1. Costa Rica
Costa Rica’s national health care system, the Caja Costarricense de Seguro Social, offers nationalized health care for all of its citizens and legal residents. The World Health Organization places Costa Rica in the top rankings for life expectancy, and the United Nations ranks the country’s public health care system in the top 20 worldwide. The Caja operates 30 public hospitals, as well as 250 clinics across the country, plus 1,000 smaller units to cover rural areas.
Once their residency application is approved, expats qualify to join the Caja. They typically pay between 7% and 11% of their reported monthly income. There are no additional copays, no age restrictions and no rejection because of preexisting conditions.
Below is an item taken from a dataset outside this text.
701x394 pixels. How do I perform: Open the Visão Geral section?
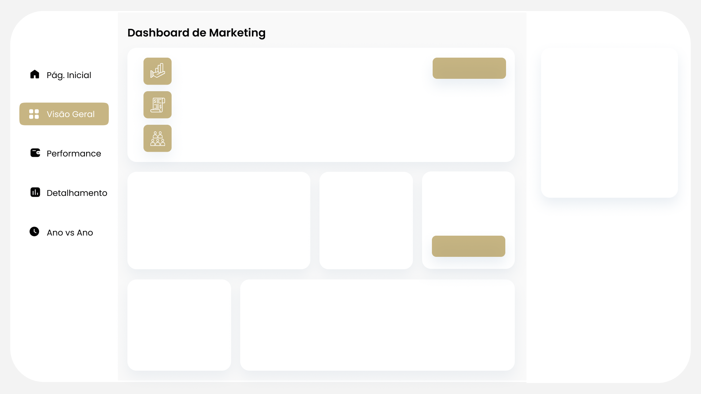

The public system has a couple of downsides. Most of the staff speak only Spanish, and apps and their website do not have an English option. Wait times are long for nonemergency procedures, which prompts many expats to blend both the public and the private health care systems. Many Costa Rican doctors work in both sectors and have studied in North America or Europe, and most in the private field speak English. The country has three Joint Commission International-certified medical centers in San José.
It’s possible to purchase health insurance policies from familiar companies such as Blue Cross Blue Shield, CIGNA, BMI/Aetna or the local Costa Rican private insurance, INS, from agents there. As an alternative, the country offers a private health care discount program called Medismart for as little as $14 per person per month.